I have a simple database consisting of 2 tables (say, Items and Users), where a column of the Users is their User_ID, a column of the Items is their Item_ID and another column of the Items is a foreign key to a User_ID, for instance:
Items Users
Item_ID Value_A Its_User_ID ... User_ID Name ...
1 35 1 1 Alice
2 991 1 2 John
3 20 2
Imagine I want to denormalize this database, i.e. I'm adding the value of column Name from table Users into table Items for performance reasons when querying the data. My current solution is the following:
items['User_Name'] = pd.Series([users.loc[users['User_ID']==x, 'Name'].iloc[0]

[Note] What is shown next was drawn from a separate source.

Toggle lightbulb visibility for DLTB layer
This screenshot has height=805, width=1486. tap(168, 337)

for x in items['Its_User_ID']])
That is, I'm adding the column as a Pandas Series constructed from a comprehension list, which uses .loc[] to retrieve the names of the users with a specific ID, and .iloc[0] to get the first element of the selection (which is the only one because user IDs are unique).

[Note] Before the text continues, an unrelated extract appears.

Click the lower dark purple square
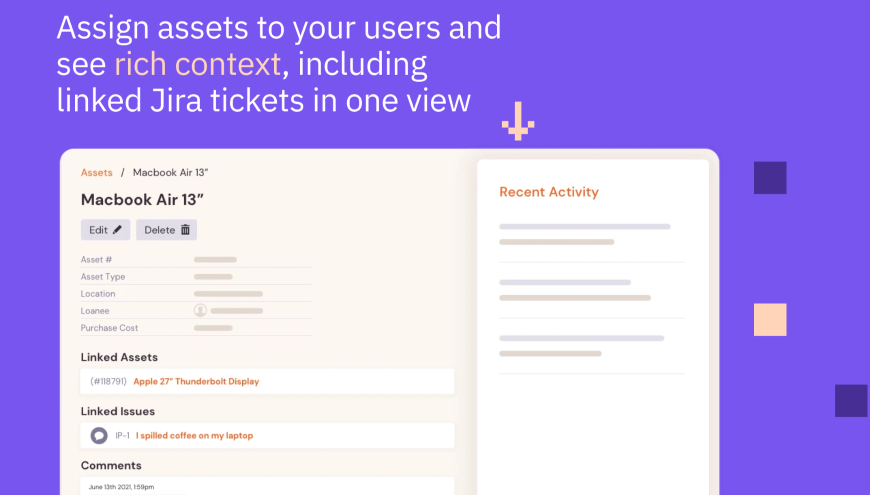The height and width of the screenshot is (495, 870). [851, 400]
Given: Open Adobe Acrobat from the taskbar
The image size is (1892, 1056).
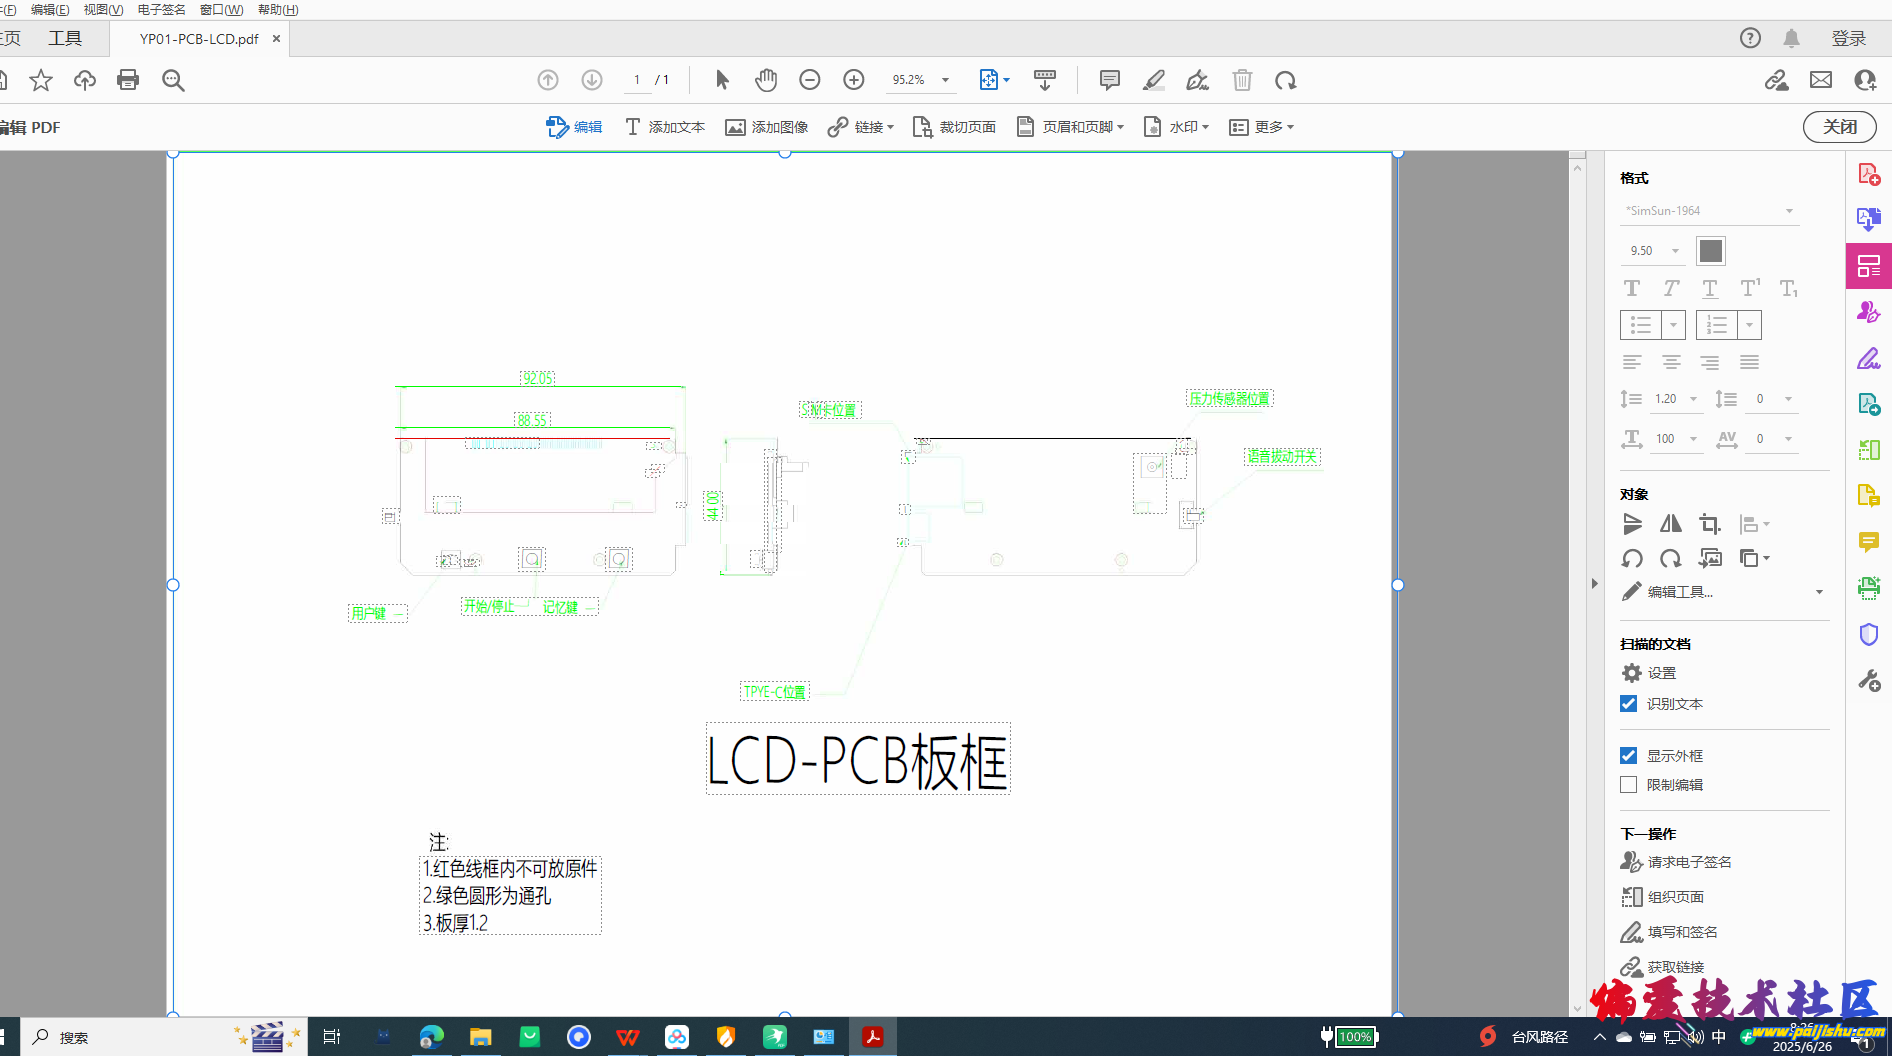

But this solution is really slow for large sets of items. I did the following tests:
- For 1000 items and ~200K users: 20 seconds.
- For ~400K items and ~200K users: 2.5 hours. (and this is the real data size).

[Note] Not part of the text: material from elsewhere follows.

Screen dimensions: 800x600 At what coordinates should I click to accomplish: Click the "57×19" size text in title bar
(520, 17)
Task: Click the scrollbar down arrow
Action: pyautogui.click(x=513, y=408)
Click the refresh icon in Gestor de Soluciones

Because this approach is column-wise, its execution time grows multiplicatively by the number of columns for which I'm doing this process, and gets too time-expensive. While I haven't tried using for loops to fill the new Series row by row, I expect that it should be much more costly. Are there other approaches that I'm ignoring? Is there a possible solution that takes a few minutes instead of a few hours?